Rotation drive by a micromotor has been explored using electric and hydraulic means. In the hydraulic motor approach, a rotary impeller is driven by fluid flow through the catheter, typically rotating an ultrasound mirror, so that electrical commutation of the transducer signal is avoided. To obtain consistent indication of the angular alignment of the mirror, it is necessary to provide a rotation encoder, which adds expense and difficulty in miniaturization. In the electric motor approach, a physical constraint is electromechanical efficiency, which inherently declines as a function of physical dimensions, commonly falling below 1% on the scale of a coronary artery device. On this scale, even a small bearing friction stops rotation or demands a power input sufficient to burn up the motor. The extremely low rotational inertia of a micromotor implies that angular momentum does not smooth out rotation, so that very small bearing nonuniformities result in jerky rotation. A small particle of dust will jam a bearing. As a result of these difficulties of small scale, even expensive tooling and techniques for maintaining extremely tight geometric tolerances have proved inadequate.

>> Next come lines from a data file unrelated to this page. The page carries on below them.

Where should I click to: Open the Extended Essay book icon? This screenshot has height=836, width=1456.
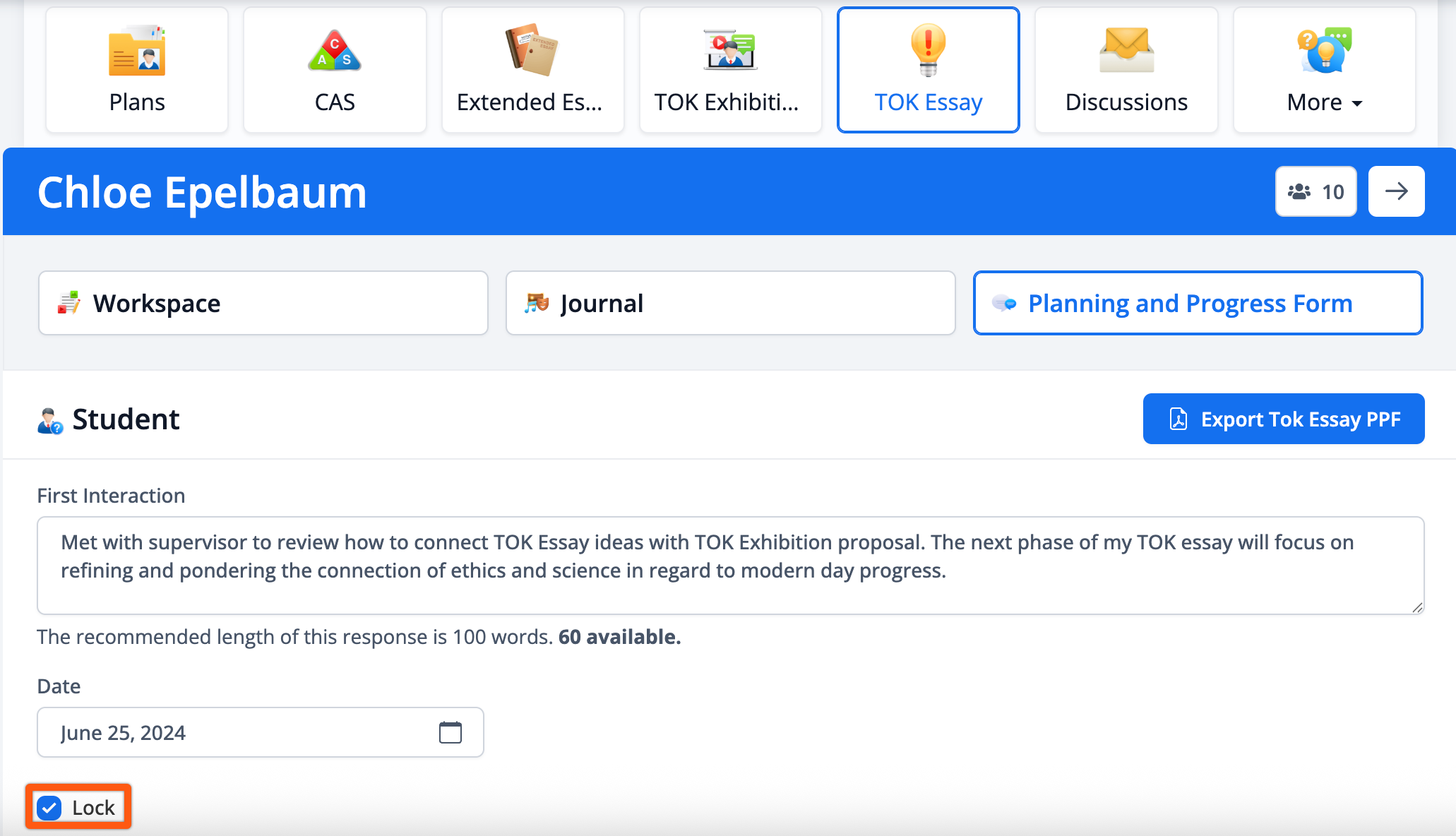coord(532,50)
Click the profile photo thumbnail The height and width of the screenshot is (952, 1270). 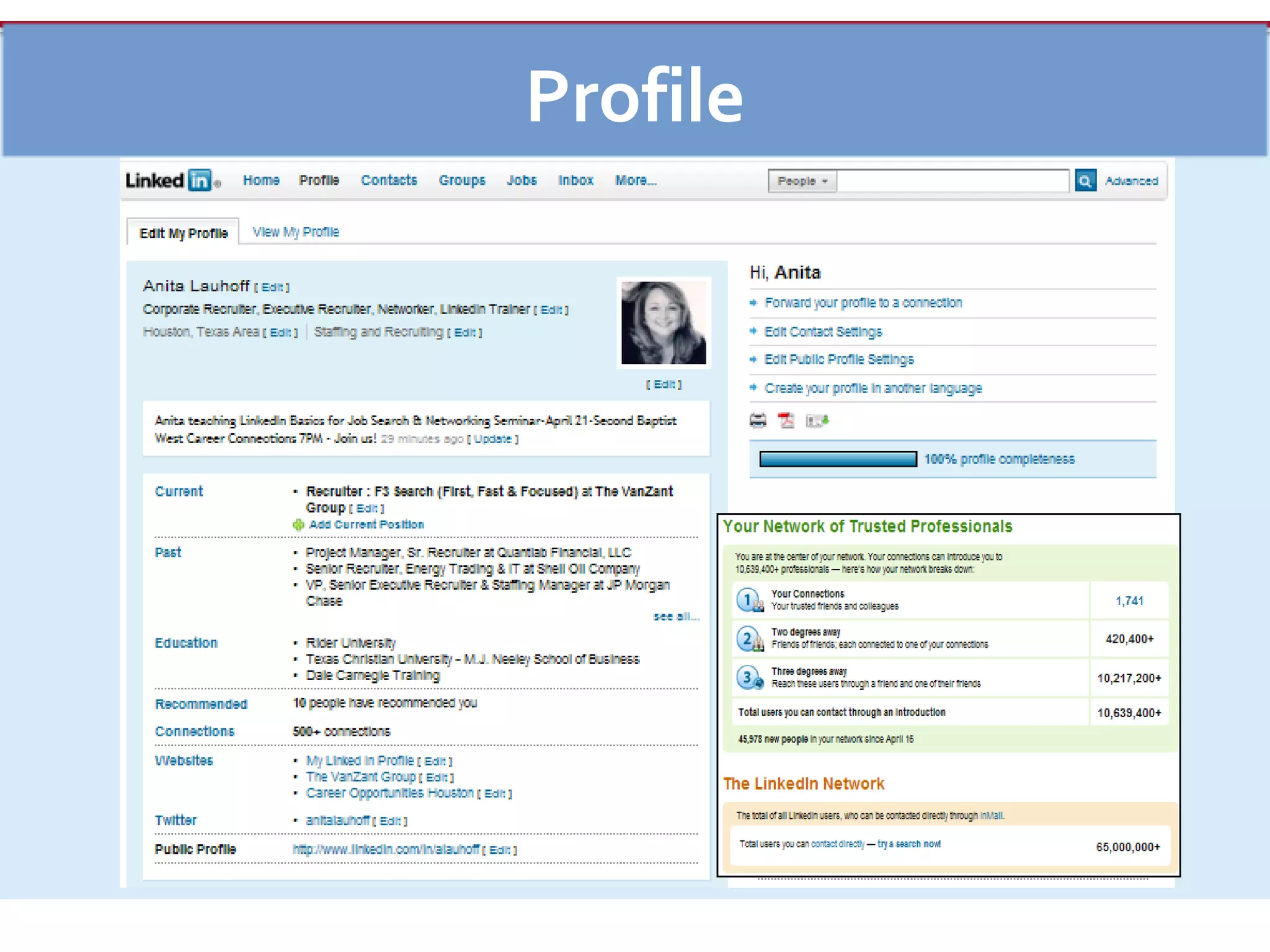point(664,323)
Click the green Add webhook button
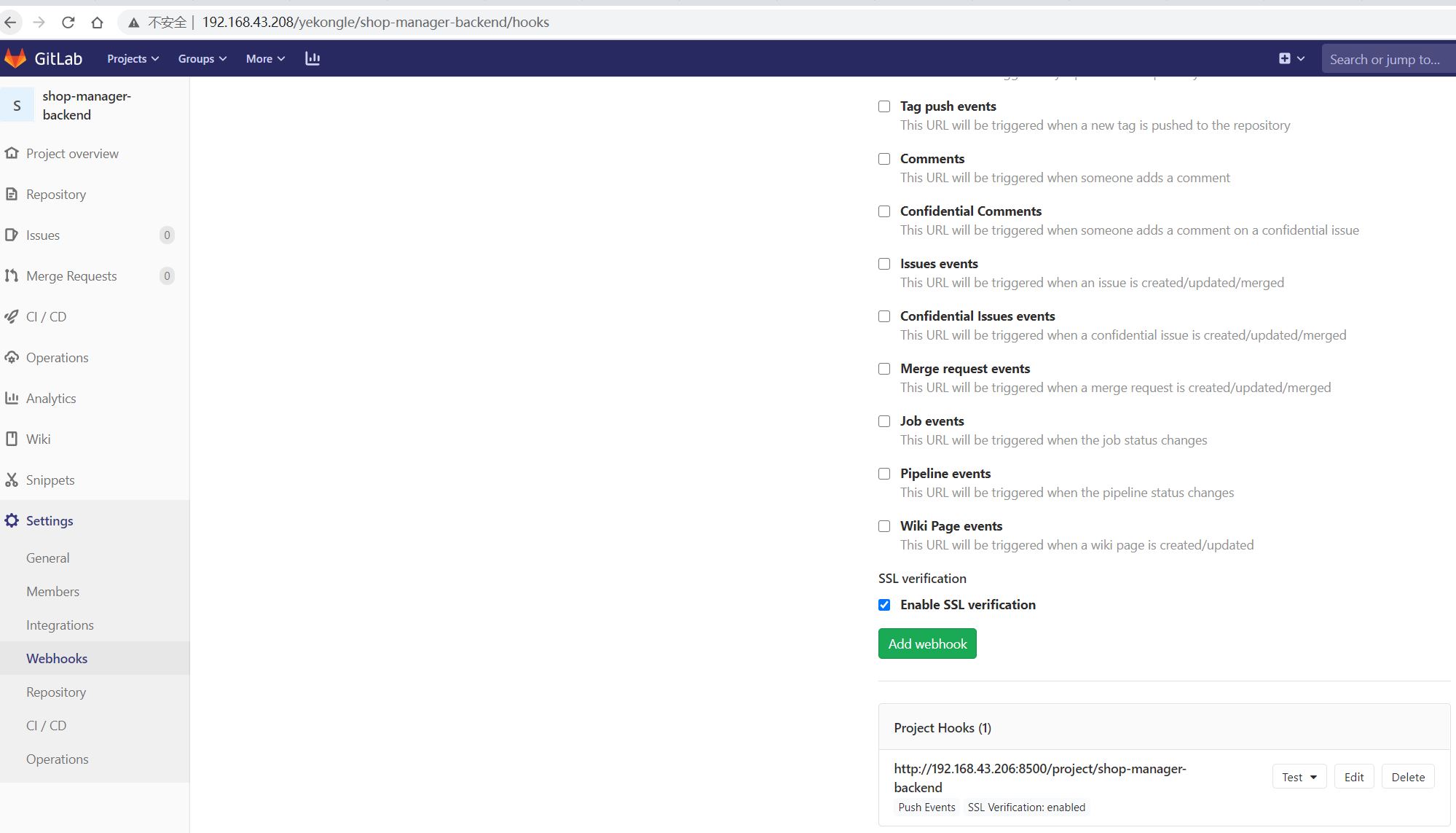The width and height of the screenshot is (1456, 833). click(926, 644)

While magnetic levitation approaches may have been considered by researchers in an attempt to overcome the bearing friction and geometric tolerance problems of micromotors, it might appear that the physics dictating declining electromechanical efficiency with declining scale would preclude magnetic levitation on a very small scale, barring body-temperature superconductors, because such devices would burn up generating the needed levitation forces. It is known from physics that, barring superconductors, the passive interactions of permanent magnets cannot result in simultaneous position stabilization with respect to three orthogonal position axes. It has not been obvious that position-correcting control forces can be used dynamically to correct the position of a micromotor rotor to that unstable and time-varying position, in the force field set up by passive permanent magnet interactions, where the passive forces counterbalance the gravitational and acceleration forces exerted on the rotor. The force perturbations generated by electric currents then serve only to correct transient position errors, along one or two unstable axes, arising from changes in externally-imposed accelerations, from servo transducer noise, and from the inherent passive tendency toward exponential growth of position errors. The forces required to launch a rotor to a levitated position of passive dynamic force balance are then of such short duration that the thermal capacity of magnetic coils safely absorbs the transient energy. The practical implementation of such an approach, leading to a simple mechanical and electronic design with forgiving tolerances and low tooling and fabrication costs, is a needed breakthrough for intravascular imaging, as realized in the invention to be described herein.